I believe you can get quartz/ceramic filters specifically for DCF, they would work far better. Intuitively, the LC ratio of L1 and =<10pf is not optimal, the inductor would have to be ~500mH. A better balance might be 1mH and ~4.2nF for the tuning.
Another alternative might be to add controlled positive feedback (Q multiplier) as that would increase the gain and narrow the bandwidth at the same time.
Brian.
Input filter Q is set by the inductor ESR which can't be recognized from the schematic. 100 Hz bandwidth @ 77.5 kHz means Q of 775 which is hard to achieve but not impossible.
There's no output resonator and thus the high output impedance feature useless so far. May be you forgot the capacitor, but the load impedance has to be considered in calculation.
Can I use this circuit for Q multiplier?
I fear, it's impossible in practice to achieve stable Q above 50 or 100 with this circuit. A promising Q multiplier candidate should have a higher initial Q. Requires a feedback circuit that doesn't load the resonator.
type a regenerative circuit?
For. 100 Hz BW, with direct conversion, you must choose 5 deg X cut Xtal probably with two stages depending on skirt rejection specs.
Cheaper is to use down conversion to a few kHz with IF filter Q of 30 max.
Most common is use Q of medium mu ferrite rod with Q up to 1000 if winding is done right with best ferrite. But not temperature stable, unless compensated a bit with PTC cap /w varactor/thermistor...
I do not think this is the way to go. A Q of 775 (loaded) would have an incredible insertion loss. Because you have to start off with a Q (unloaded) of much more then 775, then load it to extract any signal. The loss of a tuned circuit is (Qu -Ql)/Qu. So a Q unloaded of 1500,which is 775 loaded would have a 6 dB loss.

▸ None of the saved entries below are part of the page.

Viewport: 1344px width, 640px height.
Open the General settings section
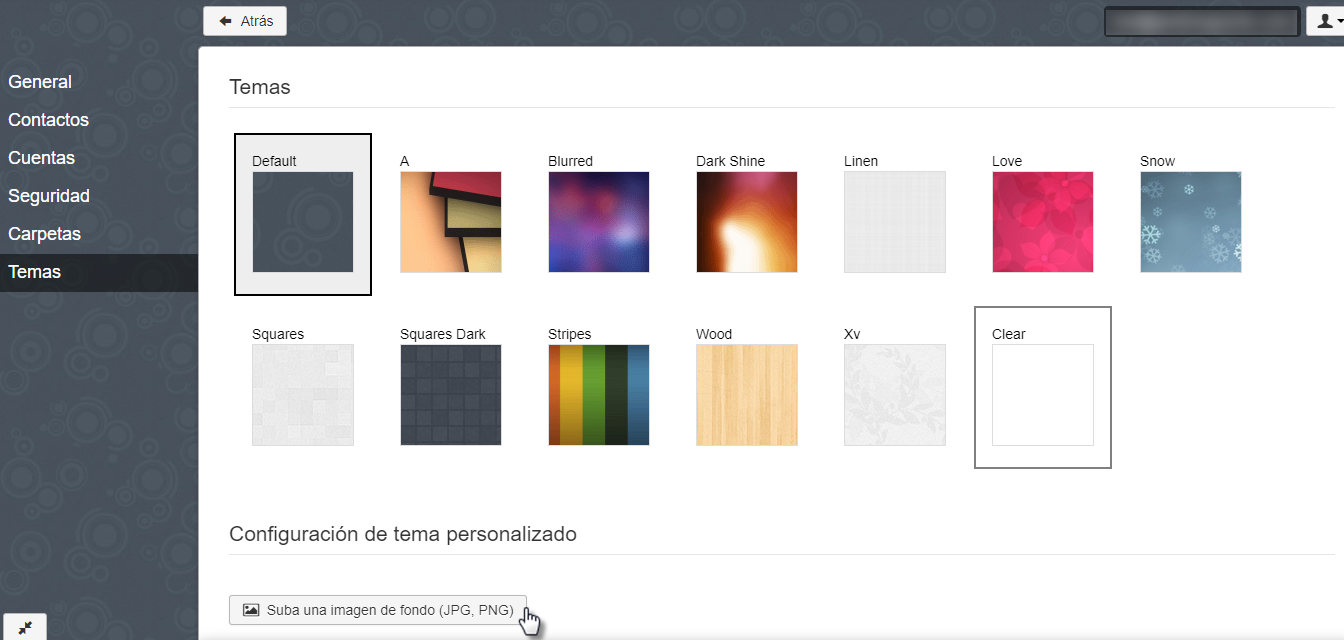tap(40, 82)
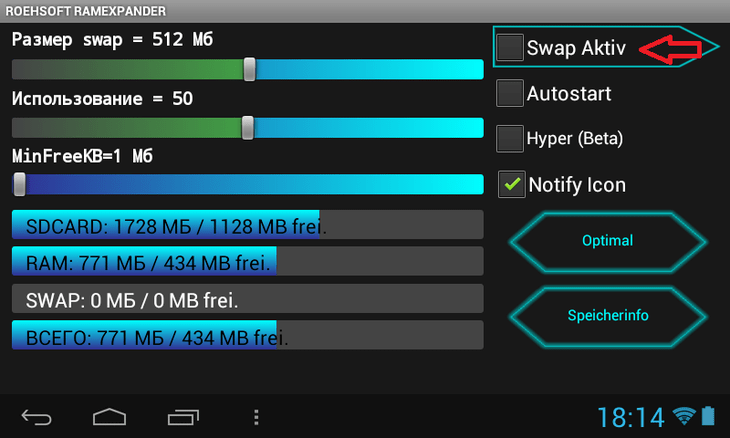Tap the SDCARD storage bar

coord(247,225)

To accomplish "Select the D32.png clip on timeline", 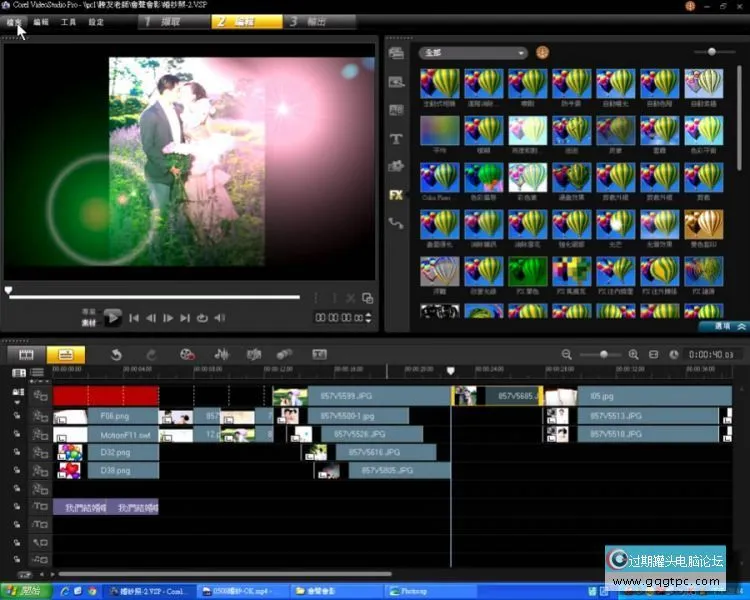I will tap(108, 452).
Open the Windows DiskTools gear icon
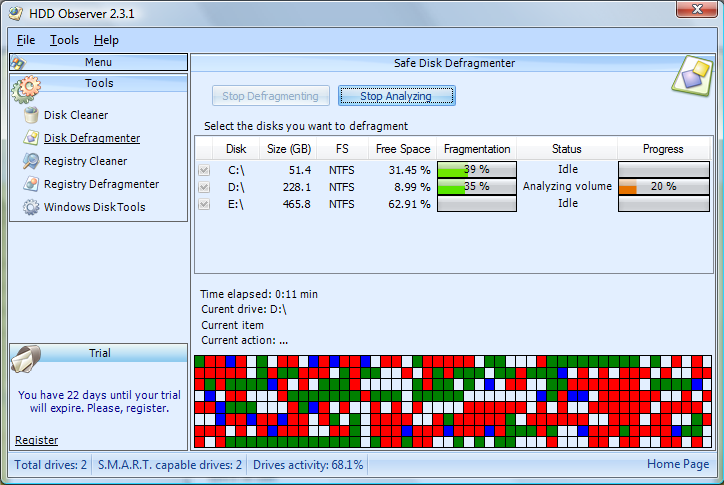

If you use a Q multiplier, this also multiplies the inband noise and would be susceptible to cross modulation.
If you have lots of signal, just use cascaded, loosely coupled tuned circuits. It is better to concentrate on the linearity of the RF amp amp. A pair of FETs in push pull, will cancel out their even harmonics (square law device) so should have excellent linearity.
Frank
A realistic approach apart from a crystal filter would use a higher order bandfilter with wider passband and higher stop band attenuation , e.g. 200 to 500 Hz bandwidth.
Quartz crystals are readily available for 77.5 Khz, so a practical home brew ladder crystal bandpass filter would be within the realms of possibility.
Another solution might be a purpose built Homodyne receiver.
Basically a mixer driven with 77.5 Khz local oscillator producing a zero frequency IF, followed by a 100 Hz active low pass filter.
Very easy to get a sharp cutoff at 100 Hz with a few op amps.
Micman, we are offering lots of possible solutions but perhaps the most important information that would help us is knowing what causes the interference at 79KHz. Many of the signals around that range are radiated from SMPS or low energy lighting and as such may themselves not be stable in frequency. If they are the source, there is a risk they will drift closer to DCF77 and impossible to completely isolate.
For interest, I can receive DCF77 and decode the time signal from here on the west coast of Wales. It is almost as strong here as the UK equivalent on 60KHz.
Brian.
A different approach to this would be a suitable loop antenna, rotated and then fixed in a position that nulls out the 79Khz interference.
FWIW my first design after graduation was a Doppler Nav. tracking device in 1975 using US Navy VLF, which had to work on a moving ice flow in the Beaufort Sea and send it's position to the 1st GOES satellite ( wind powered Automated weather station)
I wanted a BW of 1 Hz but compromised to a BW of 100 Hz with custom crystals (5° X cut)
Reception was in the low uV range with a 2m whip antenna from transmitters scattered around the world. It was 5 ch Rx from 15 to 23kHz that drew only 100mW.
These crystals worked from -40 to +40 easily and the ice flow moved almost 20km a day ...;) but ended up in Siberia.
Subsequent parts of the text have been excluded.